1. Richard Stallman was stopped by UN Security for his advocacy of tinfoil hats. Well, not really. He covered his RFID badge with foil, and encouraged others to do to. UN Security decided that made him a threat. In 2003 the UN promised to not use RFID this year because of complaints then. Instead, they simply hid it.
RFID is radio-frequency identification, and it means that someone can read your ID without you even taking it out of your pocket. It's used for electronic toll passes, among other things. Sounds convenient, but imagine if that person following you down the street late at night suddenly knew where you lived? What if you simply window-shopped in Old Navy, and the next week you started getting spam emails and flyers from them? There are many privacy dangers there.
2. Bruce Perens' speech on the dangers of software patents. Software patents let companies claim they invented things like opening a menu, or clicking a button to buy something on a website. Once they have a patent, current law says they can charge you for having a similar feature on your website, or force you to stop using it. This means that companies can take other companies to court if they don't like their competition, and simply spend enough on lawyers to win. This is already happening, right here in Canada too. Research in Motion is under attack by a tiny company called NTP. NTP has almost no assets other than a patent on something that RIM's Blackberries do.

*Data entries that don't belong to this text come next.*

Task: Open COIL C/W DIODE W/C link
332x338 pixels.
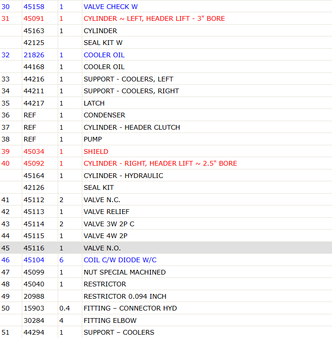Action: pyautogui.click(x=120, y=260)
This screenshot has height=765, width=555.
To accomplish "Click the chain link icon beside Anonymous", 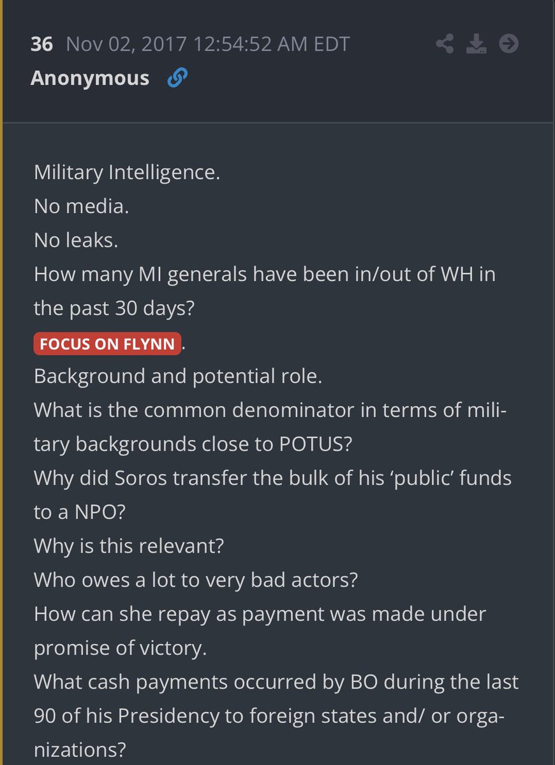I will click(x=177, y=78).
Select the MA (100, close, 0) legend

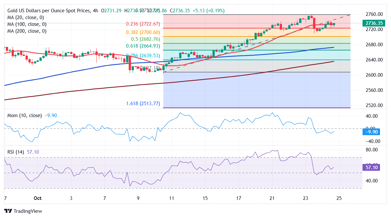coord(27,24)
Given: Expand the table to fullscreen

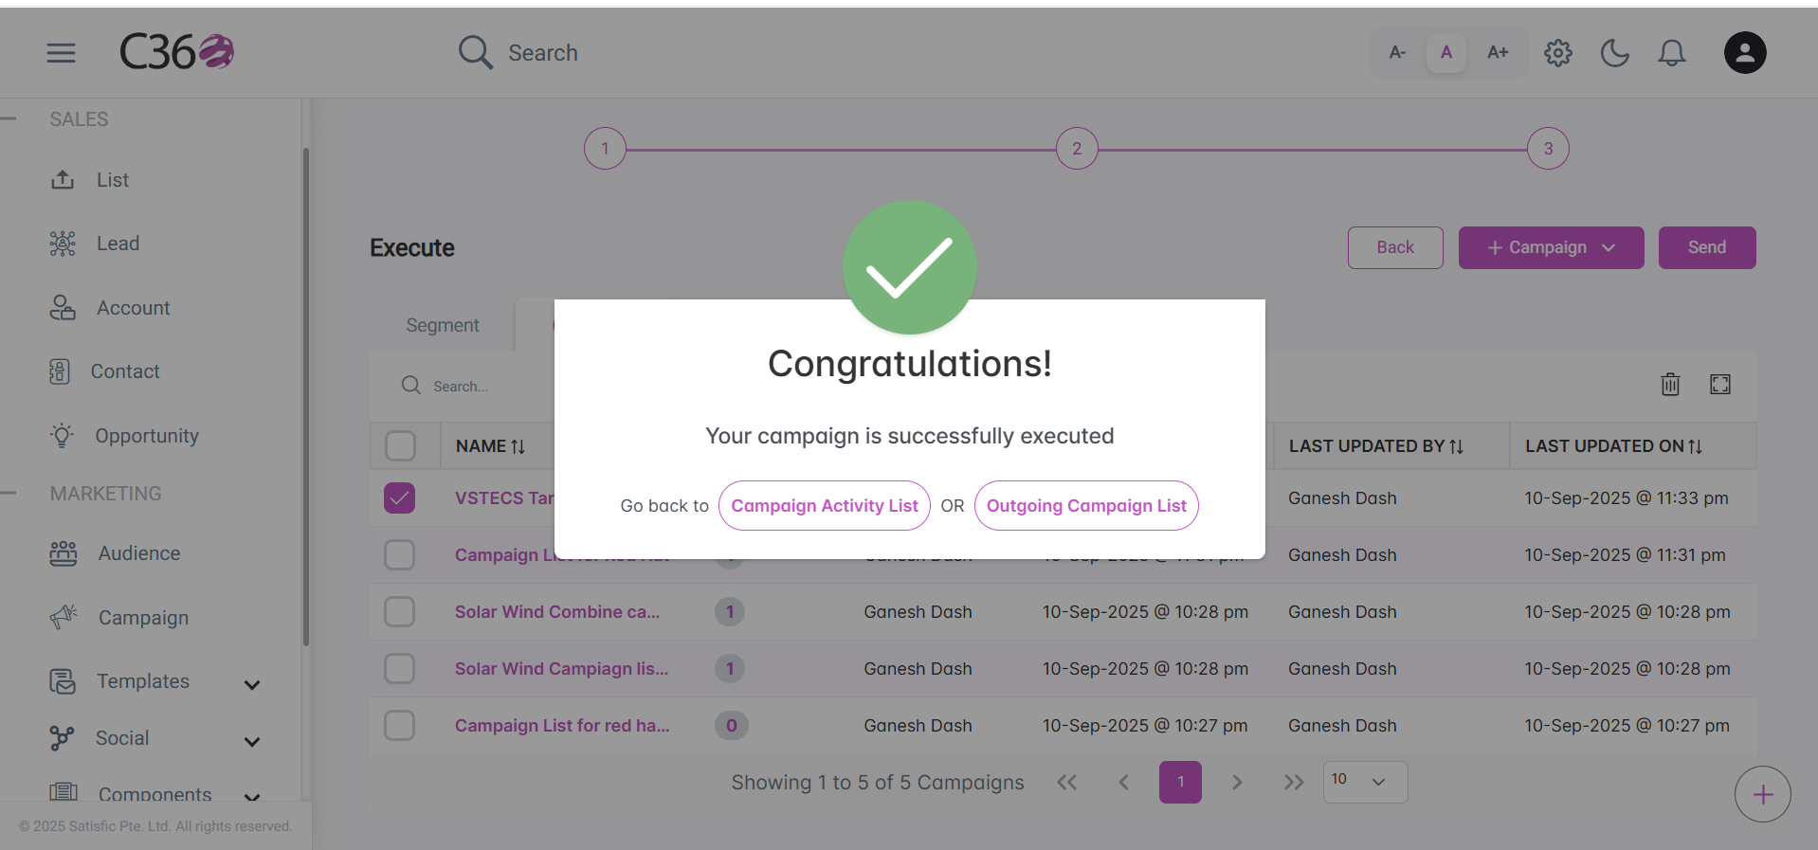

Not everyone sees issues with this. Read Perens' speech about how Open Source (free) software is helping under-developed countries catch up technologically, and how software patents could utterly destroy the power of open source. Sorry sub-Saharan Africa, you have to pay $149 USD for Windows XP before you're allowed to have a computer. What, that's two years' salary? That's a shame.
Update: Check out this ecommerce site that infringes 20 patents.
no subject
Date: 2005-11-19 08:41 pm (UTC)Are patents the only reason I innovate? No.
Patents are a reason not to innovate. If I wrote a program that might interfere with a patent, a) how would I know without an expensive patent search, and b) how could I pay legal costs in case someone came after me with a patent after I published my software? Unless you're a big corporation with lots of money, you're afraid to innovate in a software-patent-run world.
If I saw the exact same design appear in Open Office some day, would I want a bit of a cut for it? Probably.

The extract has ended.